FACTS:
Over 50 years ago, Maria Florentino owned a house
and a camarin or warehouse in Vigan, Ilocos Sur. The house had and still has,
on the north side, three windows on the upper story, and a fourth one on the
ground floor. Through these windows the house receives light and air from the
lot where the camarin stands. On September 6, 1885, Maria Florentino made a
will, devising the house and the land on which it is situated to Gabriel
Florentino, one of the respondents herein, and to Jose Florentino, father of
the other respondents. In said will, the testatrix also devised the warehouse
and the lot where it is situated to Maria Encarnancion Florentino. Upon the
death of the testatrix in 1882, nothing was said or done by the devisees in
regard to the windows in question. On July 14, 1911, Maria Encarnacion
Florentino sold her lot and the warehouse thereon to the petitioner, Severo
Amor, the deed of sale stating that the vendor had inherited the property from
her aunt, Maria Florentino. In January, 1938, petitioner destroyed the old
warehouse and started to build instead a two-story house. On March 1st of that
year, respondents filed an action to prohibit petitioner herein from building
higher than the original structure and from executing any work which would shut
off the light and air that had for many years been received through the four
windows referred to.
ISSUE:
Whether or not an easement of light and view had
been established in favor of the property of the plaintiffs thereby prohibiting
Amor from constructing a building higher than the original structure.
DECISION:
An easement of light and view had been established in favour of the
property of the plaintiffs and Amor is bound by such easement.

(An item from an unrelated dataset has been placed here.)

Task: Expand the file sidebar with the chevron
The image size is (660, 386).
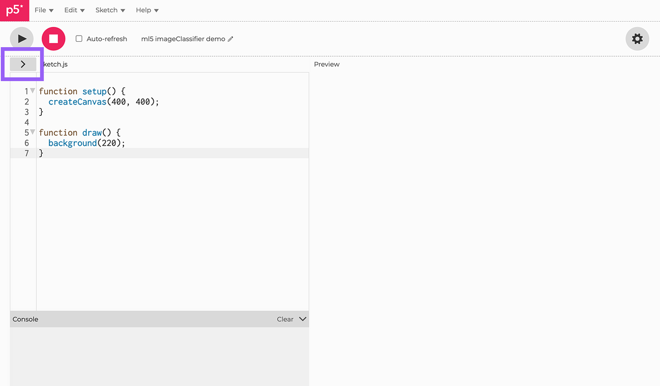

The Court held
that when the original owner, Maria Florentino, died in 1892, the ownership of
the house and its lot passed to respondents while the dominion over the camarin
and its lot was vested in Maria Encarnancion Florentino, from whom said
property was later bought by petitioner. At the time the devisees took
possession of their respective portions of the inheritance, neither the
respondents nor Maria Encarnacion Florentino said or did anything with respect
to the four windows of the respondents' house. The respondents did not renounce
the use of the windows, either by stipulation or by actually closing them
permanently. On the contrary, they exercised the right of receiving light and
air through those windows. Neither did the petitioner's predecessor in
interest, Maria Encarnacion Florentino, object to them or demand that they be
close. The easement was therefore created from the time of the death of the
original owner of both estates, so when petitioner bought the land and the
camarin thereon from Maria Encarnancion Florentino, the burden of this easement
continued on the real property so acquired because according to Article 534,
"easements are inseparable from the estate to which they actively or
passively pertain."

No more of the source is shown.